▶ PROBLEM REQUIREMENTS: From the records below, copy the lines that include "agent".

▶ EXERCISE DATA:
--

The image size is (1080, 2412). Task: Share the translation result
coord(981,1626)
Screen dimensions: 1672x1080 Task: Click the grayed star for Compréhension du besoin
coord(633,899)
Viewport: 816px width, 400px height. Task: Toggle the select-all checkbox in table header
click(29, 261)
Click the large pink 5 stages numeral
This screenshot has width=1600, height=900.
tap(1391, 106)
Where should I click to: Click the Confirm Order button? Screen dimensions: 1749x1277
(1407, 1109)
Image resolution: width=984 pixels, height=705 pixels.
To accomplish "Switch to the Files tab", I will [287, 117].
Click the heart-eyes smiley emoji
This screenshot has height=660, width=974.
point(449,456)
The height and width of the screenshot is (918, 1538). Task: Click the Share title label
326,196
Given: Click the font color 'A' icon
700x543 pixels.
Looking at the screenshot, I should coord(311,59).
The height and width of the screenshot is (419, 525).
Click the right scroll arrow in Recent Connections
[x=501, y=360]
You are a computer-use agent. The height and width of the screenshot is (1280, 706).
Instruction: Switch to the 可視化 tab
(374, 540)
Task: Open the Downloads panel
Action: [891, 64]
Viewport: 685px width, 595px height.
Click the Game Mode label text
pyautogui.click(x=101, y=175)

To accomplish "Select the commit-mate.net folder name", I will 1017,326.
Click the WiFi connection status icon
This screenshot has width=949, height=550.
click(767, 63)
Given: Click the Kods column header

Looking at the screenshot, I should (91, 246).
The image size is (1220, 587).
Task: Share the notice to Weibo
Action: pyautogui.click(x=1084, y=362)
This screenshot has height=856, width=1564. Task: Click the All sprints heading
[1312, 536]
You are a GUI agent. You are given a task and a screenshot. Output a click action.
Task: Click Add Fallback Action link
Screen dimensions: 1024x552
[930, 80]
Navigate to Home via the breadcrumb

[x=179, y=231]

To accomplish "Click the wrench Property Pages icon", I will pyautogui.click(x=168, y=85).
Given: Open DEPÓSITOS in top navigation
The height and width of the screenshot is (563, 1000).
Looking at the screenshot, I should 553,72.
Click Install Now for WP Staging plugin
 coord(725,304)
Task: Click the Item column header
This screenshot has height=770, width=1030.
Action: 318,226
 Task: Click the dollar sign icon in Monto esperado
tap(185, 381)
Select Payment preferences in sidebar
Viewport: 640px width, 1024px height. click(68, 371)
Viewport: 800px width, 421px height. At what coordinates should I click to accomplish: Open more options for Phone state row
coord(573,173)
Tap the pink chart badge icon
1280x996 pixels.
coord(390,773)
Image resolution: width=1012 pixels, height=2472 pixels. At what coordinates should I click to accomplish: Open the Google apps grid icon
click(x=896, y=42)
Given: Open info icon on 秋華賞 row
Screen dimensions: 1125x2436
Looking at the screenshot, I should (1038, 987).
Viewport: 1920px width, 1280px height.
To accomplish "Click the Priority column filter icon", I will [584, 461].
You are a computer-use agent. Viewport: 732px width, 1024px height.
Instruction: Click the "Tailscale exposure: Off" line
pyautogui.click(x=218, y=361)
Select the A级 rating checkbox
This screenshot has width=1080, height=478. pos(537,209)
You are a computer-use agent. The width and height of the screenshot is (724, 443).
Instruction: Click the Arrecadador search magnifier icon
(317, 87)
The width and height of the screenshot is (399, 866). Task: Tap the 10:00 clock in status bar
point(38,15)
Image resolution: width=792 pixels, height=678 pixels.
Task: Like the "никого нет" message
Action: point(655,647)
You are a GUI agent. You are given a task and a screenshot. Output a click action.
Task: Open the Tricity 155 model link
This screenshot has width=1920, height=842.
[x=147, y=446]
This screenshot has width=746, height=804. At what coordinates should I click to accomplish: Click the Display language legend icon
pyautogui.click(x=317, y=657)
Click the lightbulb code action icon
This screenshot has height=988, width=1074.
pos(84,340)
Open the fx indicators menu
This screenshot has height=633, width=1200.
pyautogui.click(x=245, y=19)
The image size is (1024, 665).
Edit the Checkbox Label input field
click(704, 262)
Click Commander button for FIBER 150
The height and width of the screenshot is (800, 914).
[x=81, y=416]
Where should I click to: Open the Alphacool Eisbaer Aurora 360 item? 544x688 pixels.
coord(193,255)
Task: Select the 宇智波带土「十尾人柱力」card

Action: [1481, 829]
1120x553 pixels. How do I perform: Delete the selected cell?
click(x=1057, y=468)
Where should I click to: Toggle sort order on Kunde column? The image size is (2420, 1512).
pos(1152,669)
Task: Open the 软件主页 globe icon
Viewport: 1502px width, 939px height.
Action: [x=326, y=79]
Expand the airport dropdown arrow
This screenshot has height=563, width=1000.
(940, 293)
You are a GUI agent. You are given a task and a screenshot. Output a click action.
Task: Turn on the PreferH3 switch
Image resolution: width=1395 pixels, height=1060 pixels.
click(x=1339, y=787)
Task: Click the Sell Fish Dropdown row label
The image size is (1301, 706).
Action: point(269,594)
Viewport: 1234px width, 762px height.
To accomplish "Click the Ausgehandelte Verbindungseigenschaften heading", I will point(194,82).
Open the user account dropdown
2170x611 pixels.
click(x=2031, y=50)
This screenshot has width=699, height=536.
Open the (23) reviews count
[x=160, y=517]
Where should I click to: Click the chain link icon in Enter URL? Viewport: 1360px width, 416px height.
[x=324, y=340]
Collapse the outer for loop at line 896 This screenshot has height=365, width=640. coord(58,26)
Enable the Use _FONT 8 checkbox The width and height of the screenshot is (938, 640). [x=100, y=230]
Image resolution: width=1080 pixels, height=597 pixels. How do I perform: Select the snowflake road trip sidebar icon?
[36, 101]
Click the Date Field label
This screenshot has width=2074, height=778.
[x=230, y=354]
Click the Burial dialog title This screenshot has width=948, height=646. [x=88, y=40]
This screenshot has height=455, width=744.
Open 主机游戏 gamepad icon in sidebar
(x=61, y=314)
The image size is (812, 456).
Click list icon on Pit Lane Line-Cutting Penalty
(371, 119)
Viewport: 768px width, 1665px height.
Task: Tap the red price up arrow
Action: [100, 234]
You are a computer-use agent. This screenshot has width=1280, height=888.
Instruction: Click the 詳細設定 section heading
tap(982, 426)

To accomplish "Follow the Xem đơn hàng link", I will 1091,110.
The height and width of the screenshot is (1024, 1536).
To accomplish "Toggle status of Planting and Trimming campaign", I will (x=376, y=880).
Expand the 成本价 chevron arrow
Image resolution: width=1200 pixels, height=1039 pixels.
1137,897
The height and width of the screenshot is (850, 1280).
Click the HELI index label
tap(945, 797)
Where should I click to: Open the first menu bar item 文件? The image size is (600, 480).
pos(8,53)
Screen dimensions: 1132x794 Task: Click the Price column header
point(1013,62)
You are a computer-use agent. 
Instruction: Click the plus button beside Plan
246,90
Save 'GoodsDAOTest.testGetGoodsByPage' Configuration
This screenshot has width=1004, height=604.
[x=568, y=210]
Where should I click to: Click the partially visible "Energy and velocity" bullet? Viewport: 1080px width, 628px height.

--

▶ COMPLETED TASK:
You are a computer-use agent. The height and width of the screenshot is (1280, 706).
You are a GUI agent. You are given a task and a screenshot. Output a click action.
You are a computer-use agent. Viewport: 732px width, 1024px height.
You are a computer-use agent. The width and height of the screenshot is (724, 443).
You are a GUI agent. You are given a task and a screenshot. Output a click action.
You are a GUI agent. You are given a task and a screenshot. Output a click action.
You are a computer-use agent. This screenshot has width=1280, height=888.
You are a computer-use agent. 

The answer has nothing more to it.